One protester said he joined the protest in Gezi Park because his cousin was beaten by police during the initial clampdown.

"I'm here because I'm trying to defend my human rights," said the protester who gave his name as Kenan Agac. "I'm not against police but his morning they came and threw tear gas."

"If they had warned us, this wouldn't have happened," he said, gesturing towards the clashes with police a few meters (yards) away. "This was not necessary."

Istanbul Gov. Huseyin Avni Mutlu said the police operation aimed to remove the posters and banners hanging at Taksim, some of which belonged to outlawed groups, that were damaging Istanbul's international image.

He said clashes erupted with "marginal groups" that had thrown fireworks and firebombs and had set one police vehicle alight, and he reassured people holding peaceful protests at Gezi Park that they would not be touched.

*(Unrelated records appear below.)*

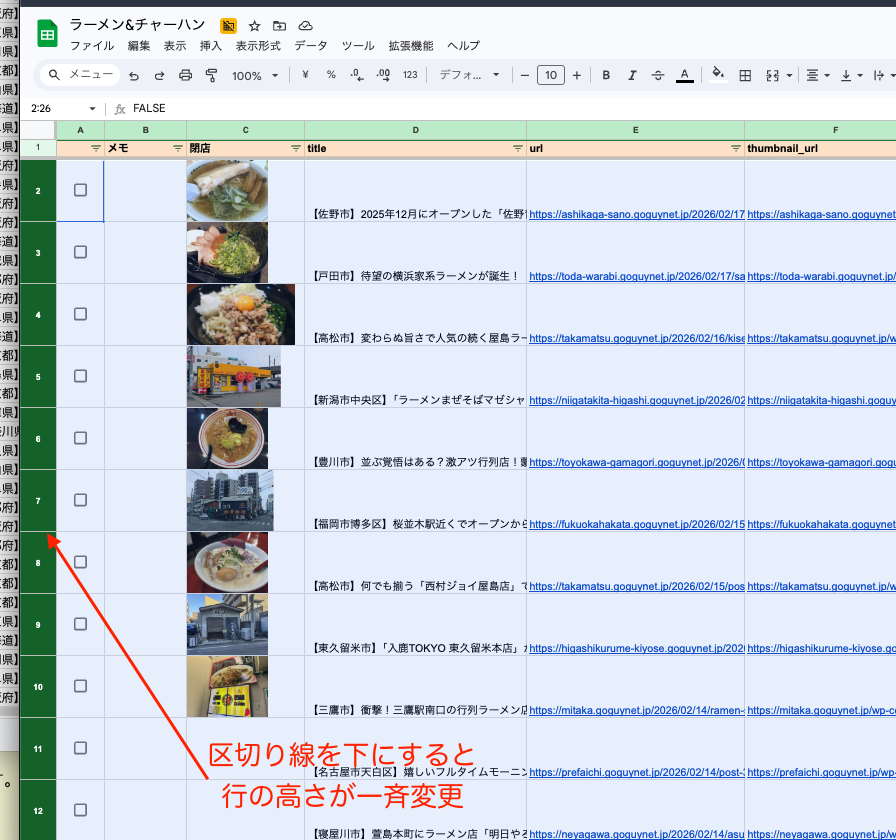Open the fill color picker

717,75
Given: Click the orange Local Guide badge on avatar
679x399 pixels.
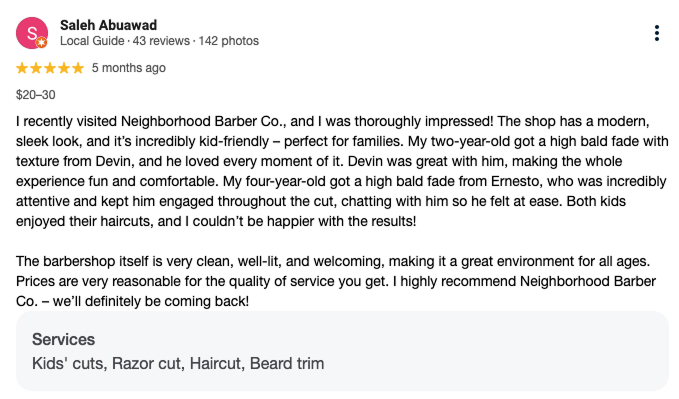Looking at the screenshot, I should click(x=42, y=42).
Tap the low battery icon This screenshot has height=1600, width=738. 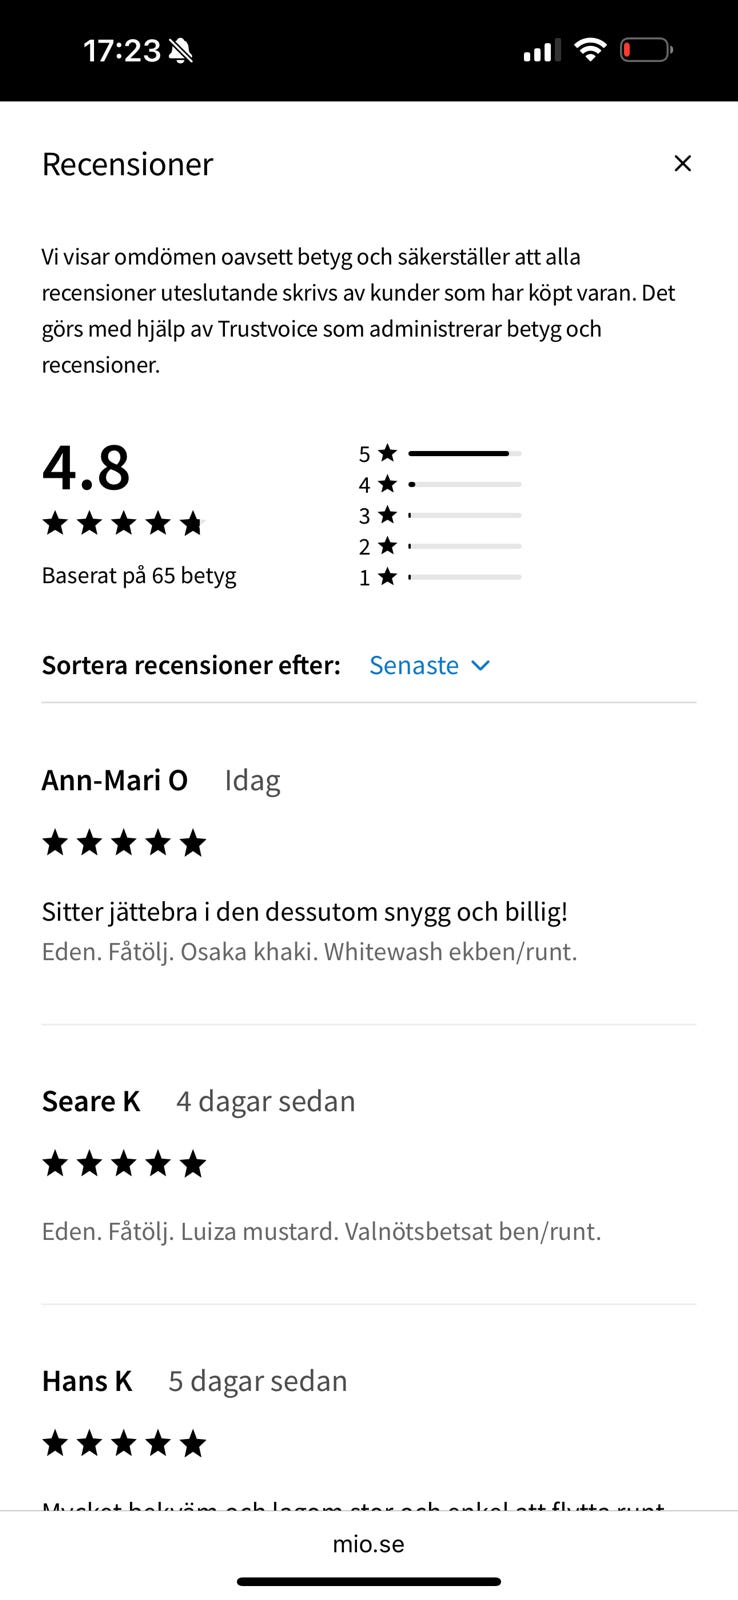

"I would like to say one more time that there is no question of any (police) intervention at Gezi Park," he said, and accused those clashing with police of trying to provoke wider clashes at Taksim.

"We are maintaining our self-control. (Police) shall remain around these places to prevent (protesters) from climbing on them and surrounding them with their materials," he said.

Mutlu said a number of demonstrators were detained. He said there were no injuries during the police operation, but that some people had suffered small cuts and bruises.

But protesters were skeptical of the promise.

"Of course nobody believes the police or the governor when he says police will not interrupt the gathering in Gezi Park," said Tarsu Orzyurt. "We won't believe then anymore. We saw policemen telling us 'come to the street and don't be afraid,' then they shoot at us (with tear gas). So nobody believes them."

Demonstrators had manned the barricades and prepared for a possible intervention when they saw police massing in the area shortly after dawn Tuesday morning. But in the end, the police moved easily through the barriers, initially arriving on Taksim through a small, lightly protected side street.

Police took down large banners hung by protesters on a building on the edge of the square, leaving only a large Turkish flag in place. Next to it, they hung a picture of Mustafa Kemal Ataturk, the revered founder of modern Turkey 89 years ago after the collapse of the Ottoman Empire.

Before the police action, the protests appeared to be on the wane with the smallest number of demonstrators in the past 12 days gathering in Taksim on Monday night. The protesters occupying Gezi Park had remained, however.

___

Suzan Fraser in Ankara, Turkey, contributed.